Task prompt » Return the rows below word for word, leaving out the pictures.

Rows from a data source
· · · ·

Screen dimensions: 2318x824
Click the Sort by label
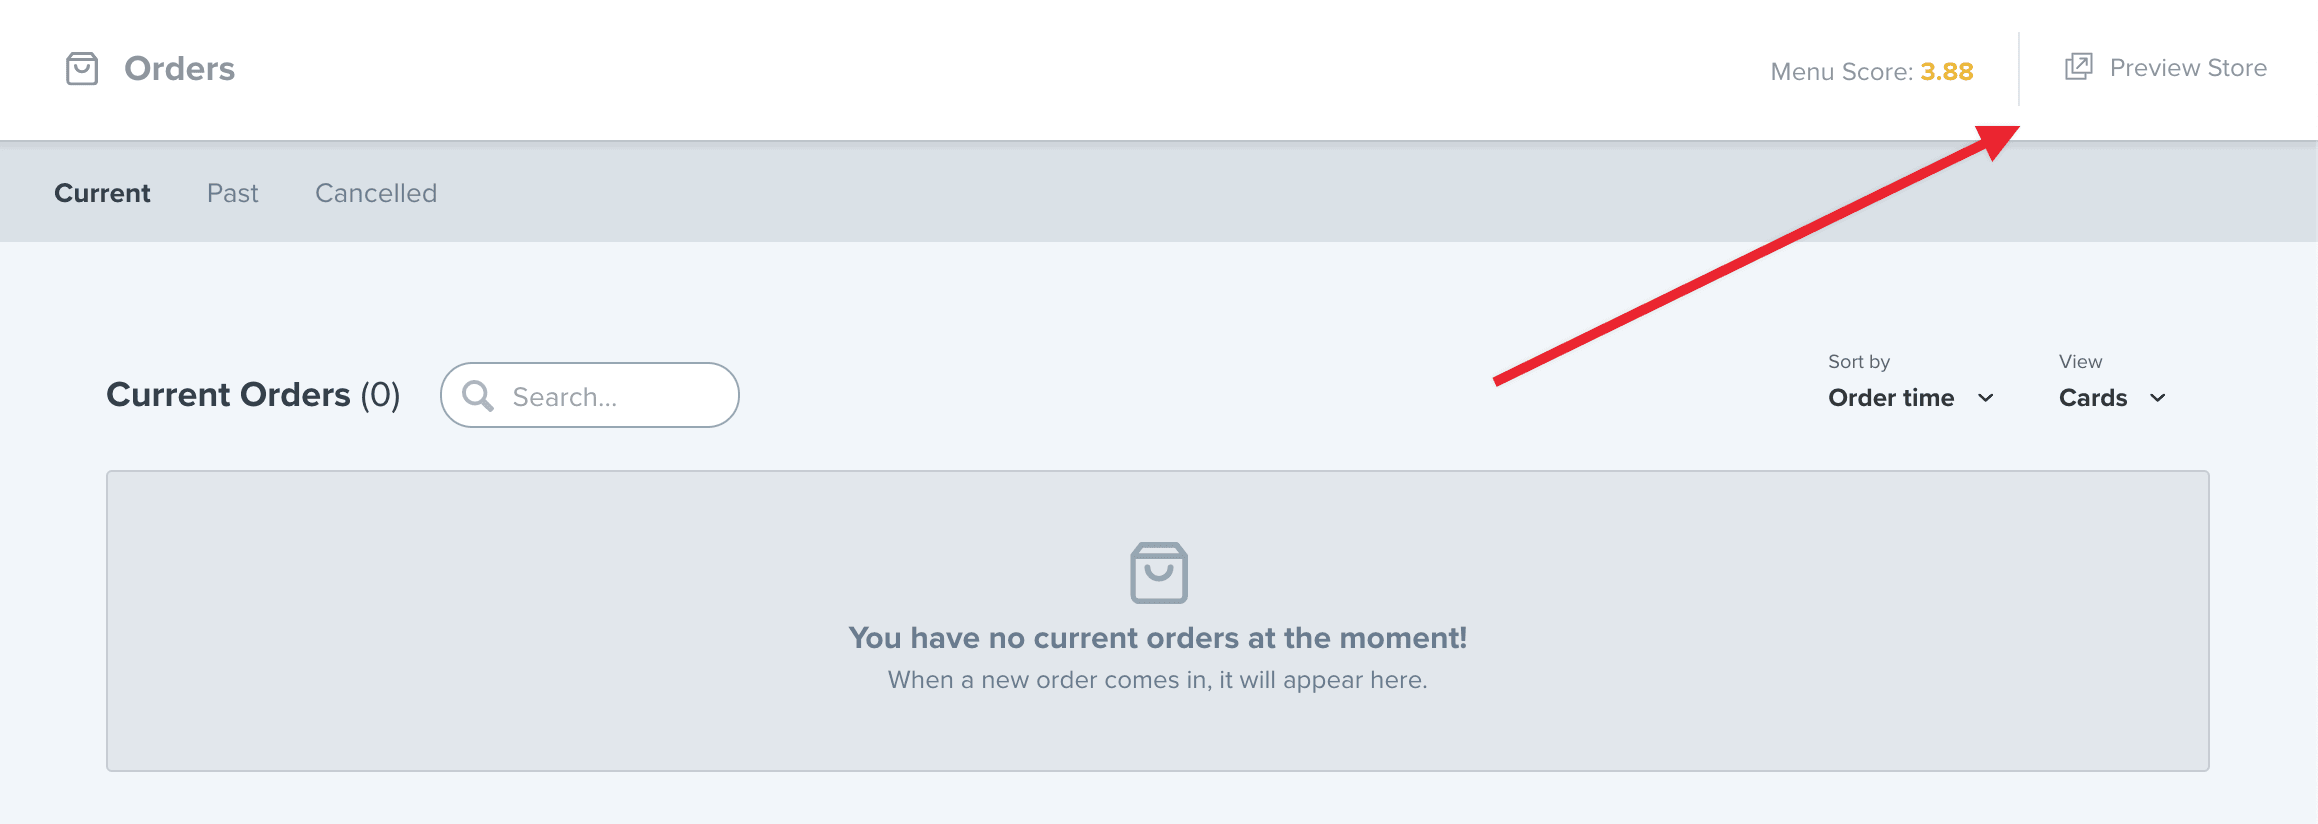[x=1858, y=362]
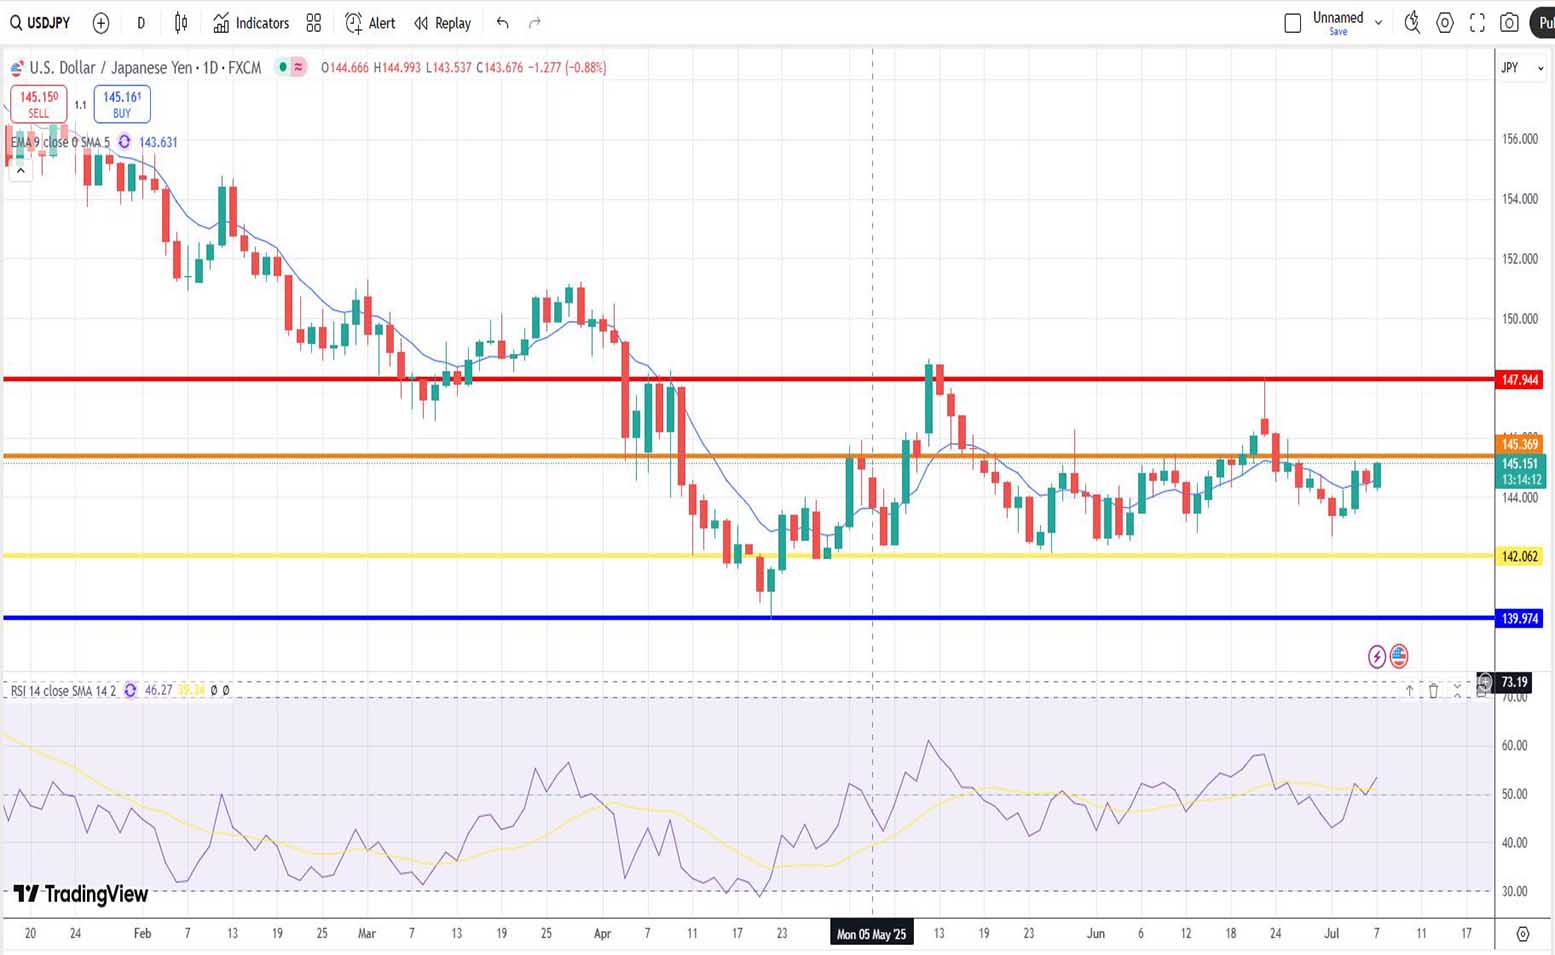The height and width of the screenshot is (955, 1555).
Task: Enter fullscreen mode
Action: [1477, 23]

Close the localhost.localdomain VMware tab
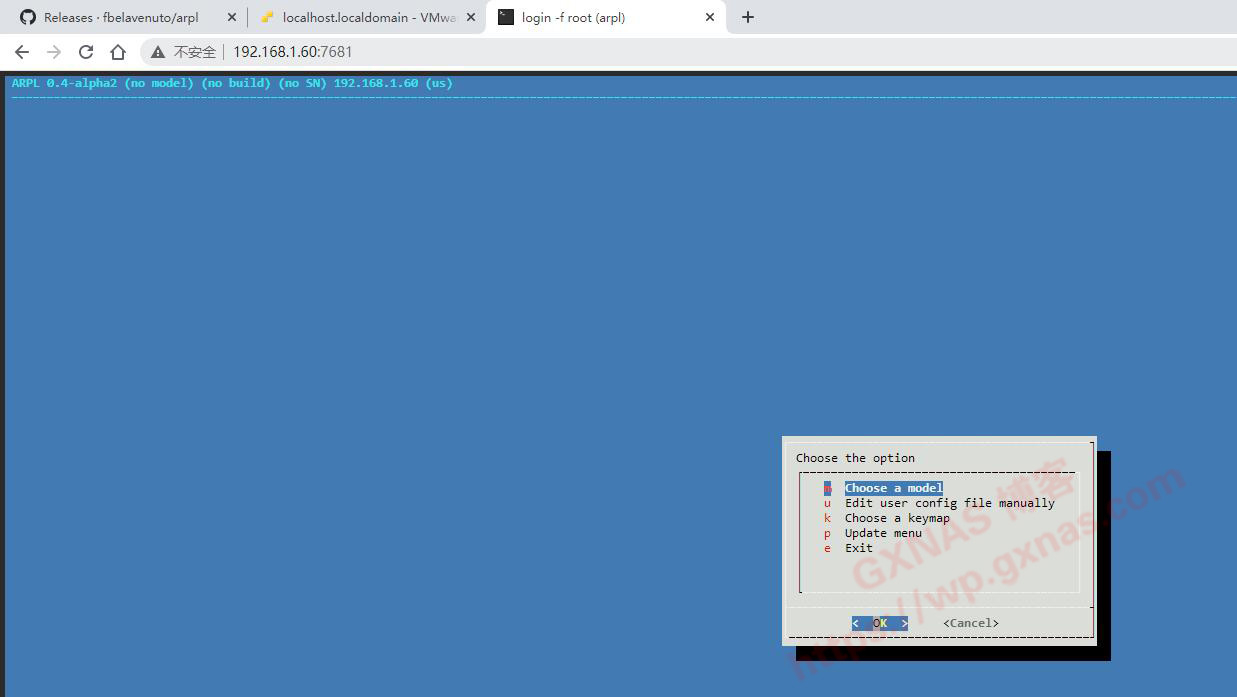(471, 17)
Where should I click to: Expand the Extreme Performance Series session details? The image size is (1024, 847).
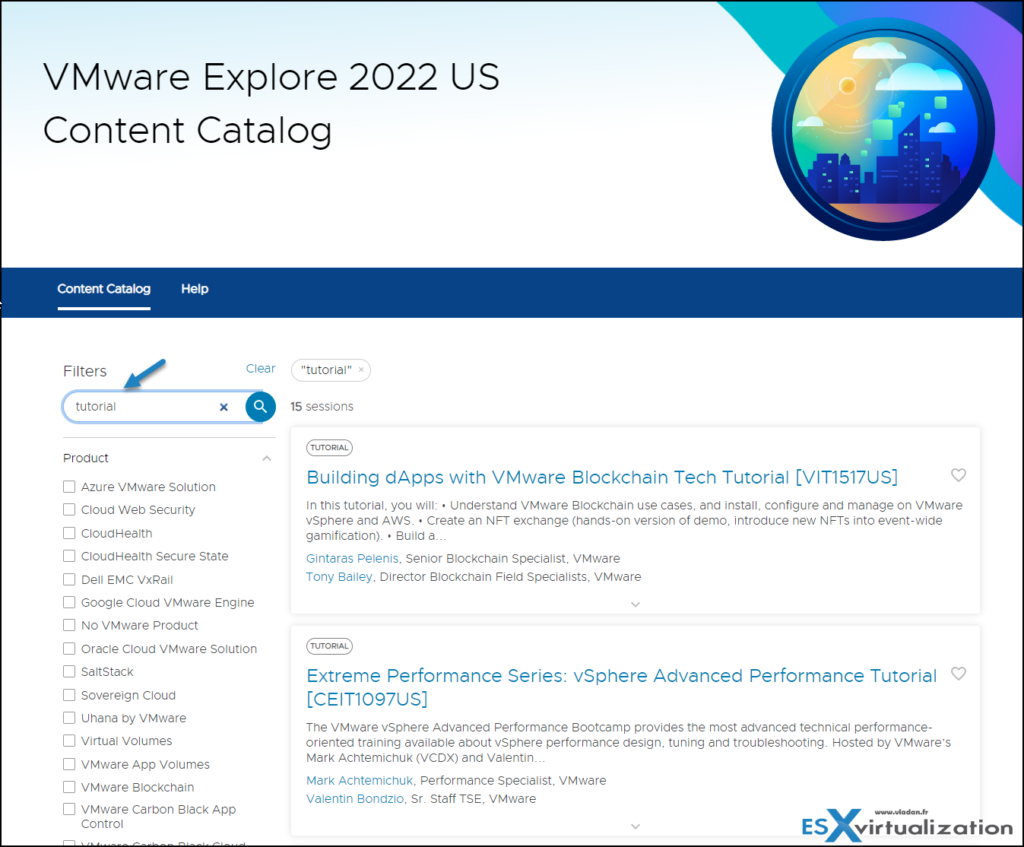point(636,826)
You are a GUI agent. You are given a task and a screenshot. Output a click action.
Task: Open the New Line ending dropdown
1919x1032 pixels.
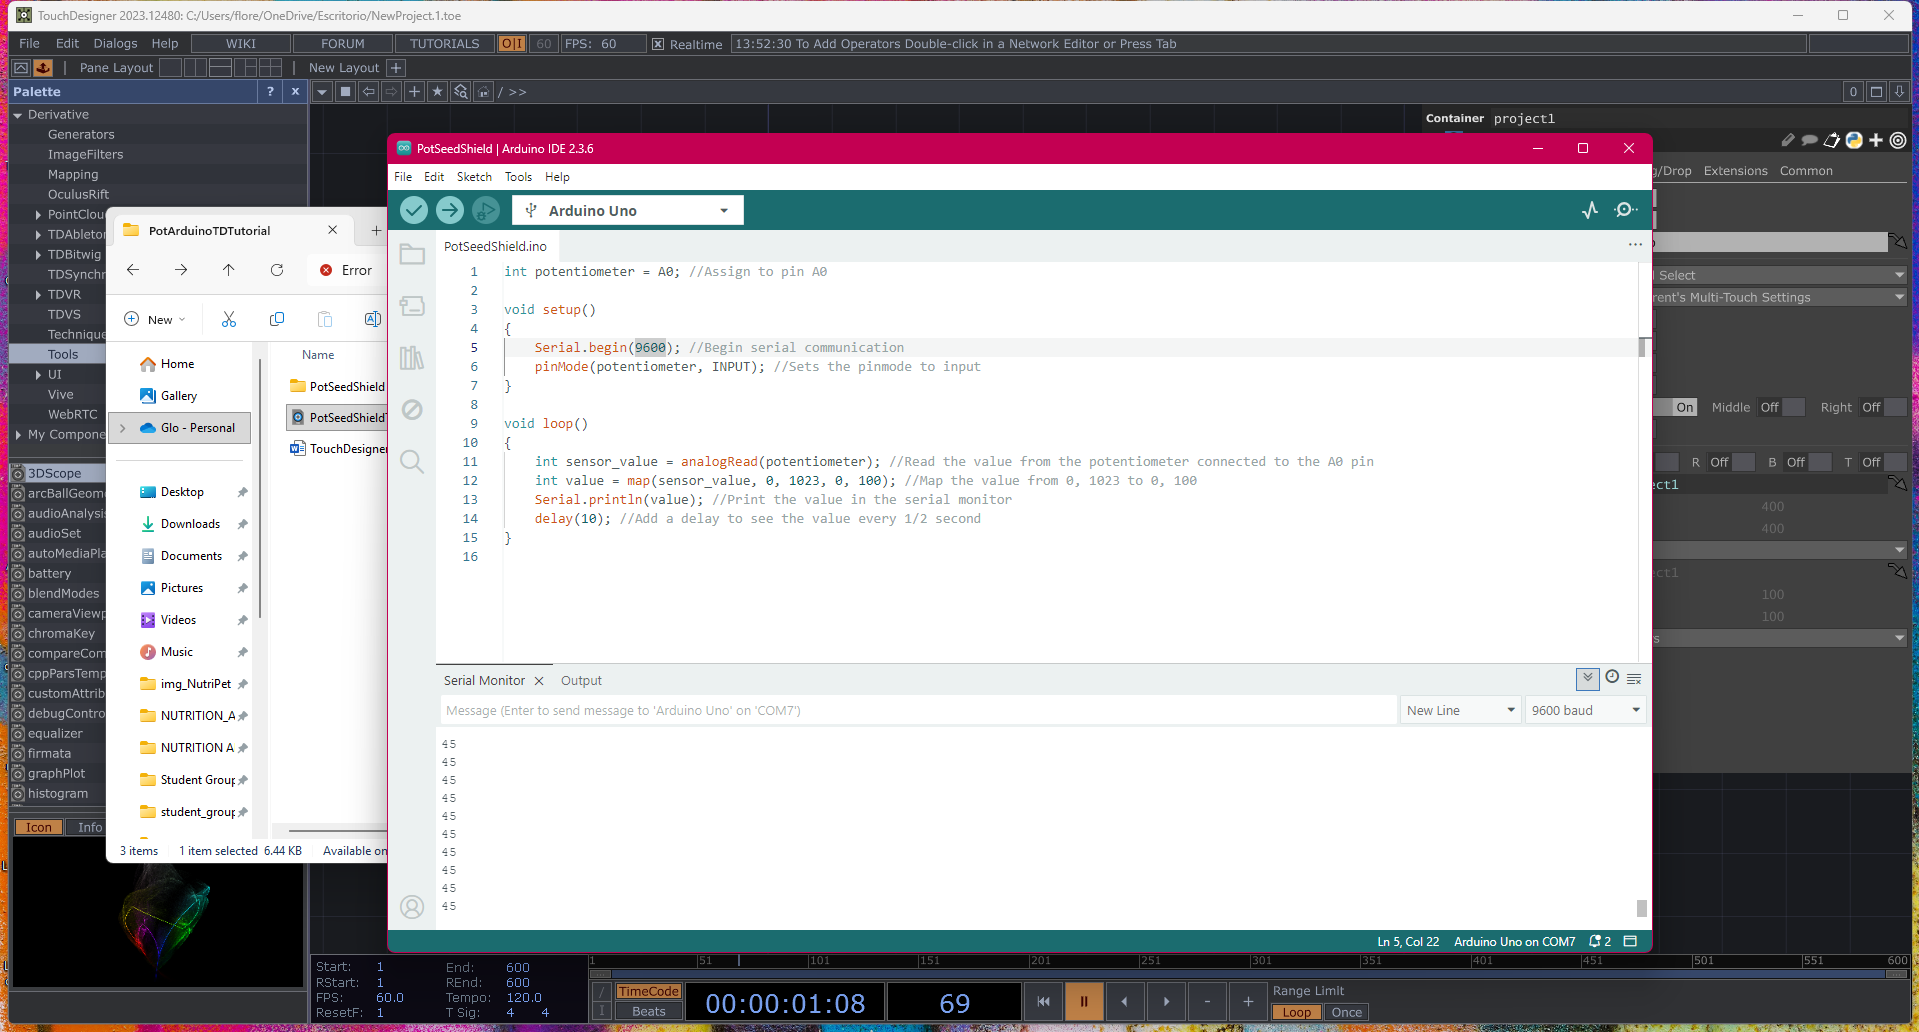coord(1460,711)
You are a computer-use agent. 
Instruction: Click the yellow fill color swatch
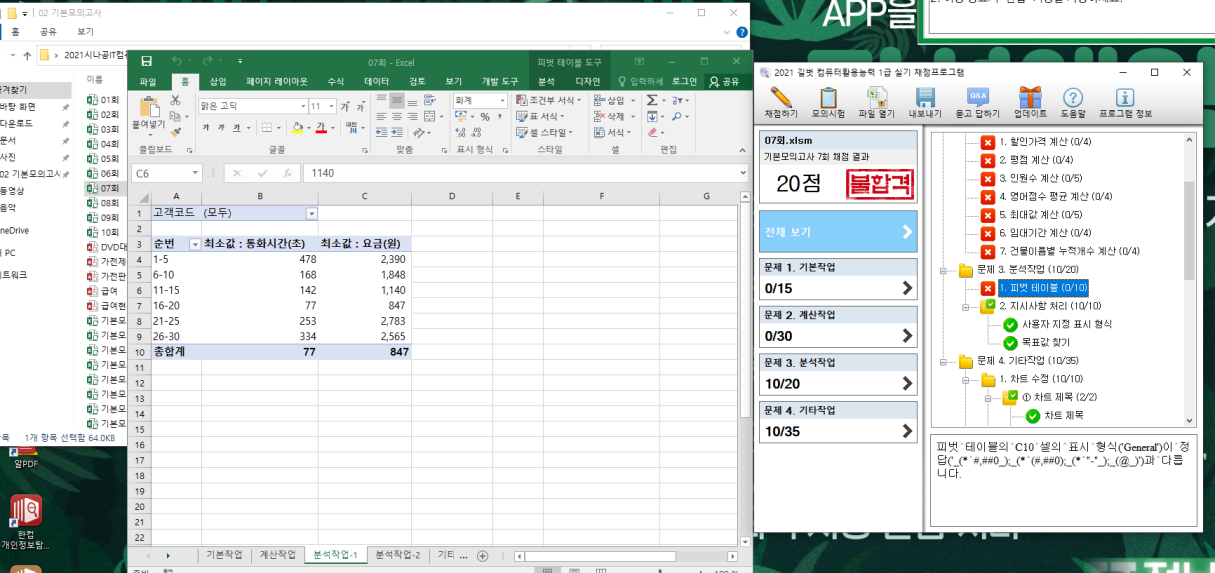[x=297, y=129]
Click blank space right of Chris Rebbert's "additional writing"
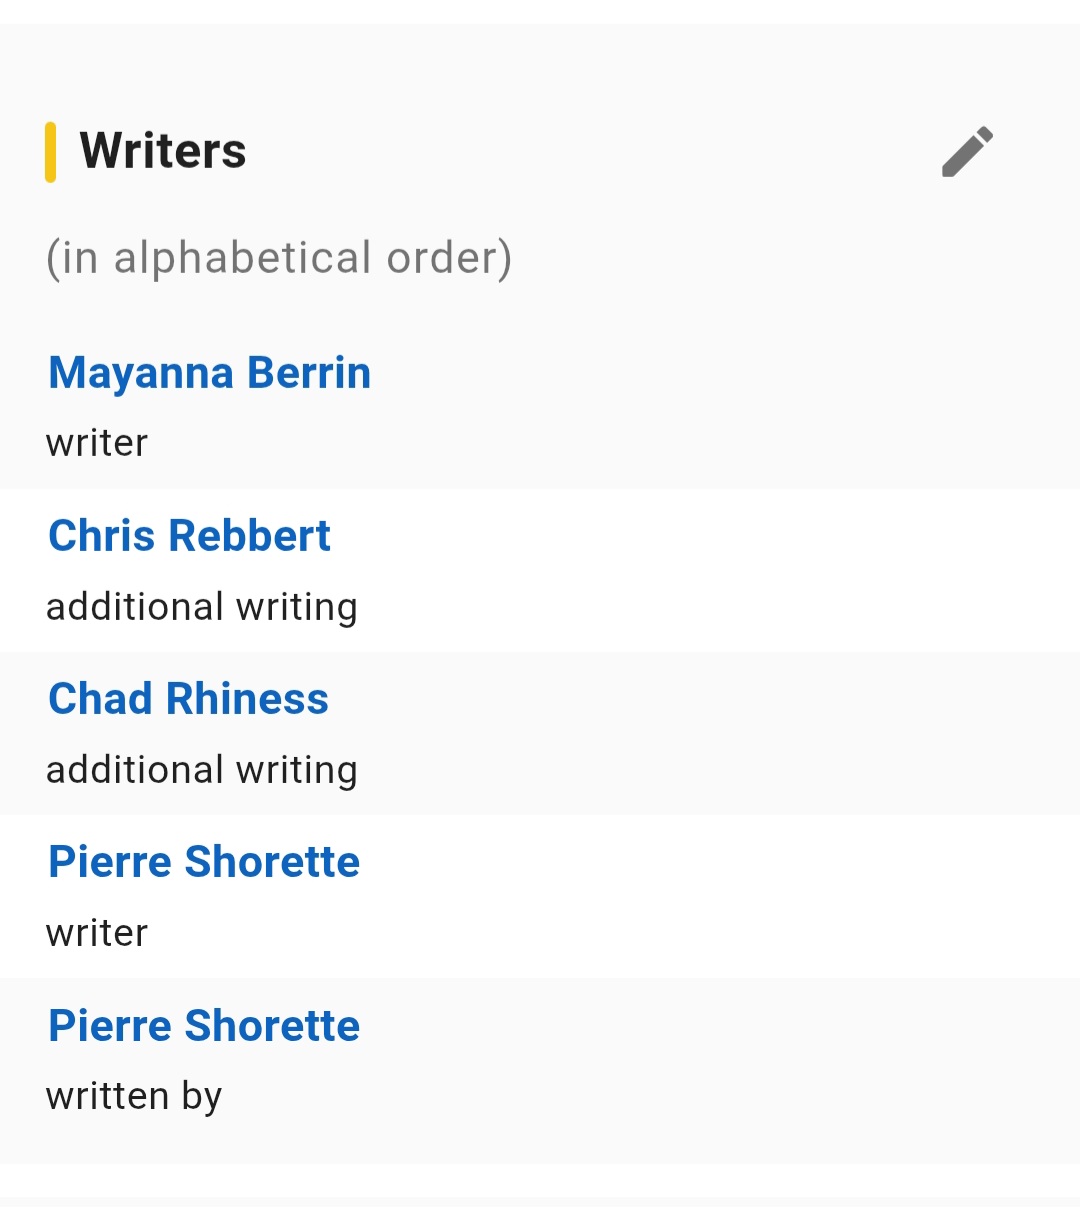The width and height of the screenshot is (1080, 1207). 700,607
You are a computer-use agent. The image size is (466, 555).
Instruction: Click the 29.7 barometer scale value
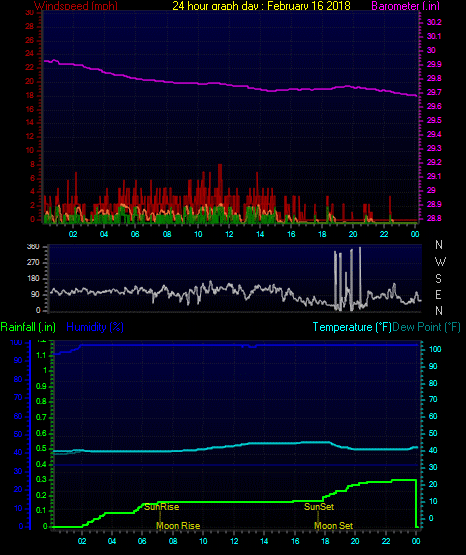click(434, 92)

· · · ·

Task response »
Screen dimensions: 2318x824
Click the Sort by label
[x=1858, y=362]
The height and width of the screenshot is (955, 1555).
Task: Enter fullscreen mode
Action: [1477, 23]

Close the localhost.localdomain VMware tab
(471, 17)
Where should I click to: Expand the Extreme Performance Series session details? The image size is (1024, 847).
point(636,826)
You are a GUI agent. You are given a task and a screenshot. Output a click action.
Task: Open the New Line ending dropdown
1919x1032 pixels.
coord(1460,711)
You are a computer-use agent. 
Instruction: Click the yellow fill color swatch
[x=297, y=129]
Click blank space right of Chris Rebbert's "additional writing"
The width and height of the screenshot is (1080, 1207). 700,607
You are a computer-use agent. The image size is (466, 555).
Instruction: Click the 29.7 barometer scale value
click(434, 92)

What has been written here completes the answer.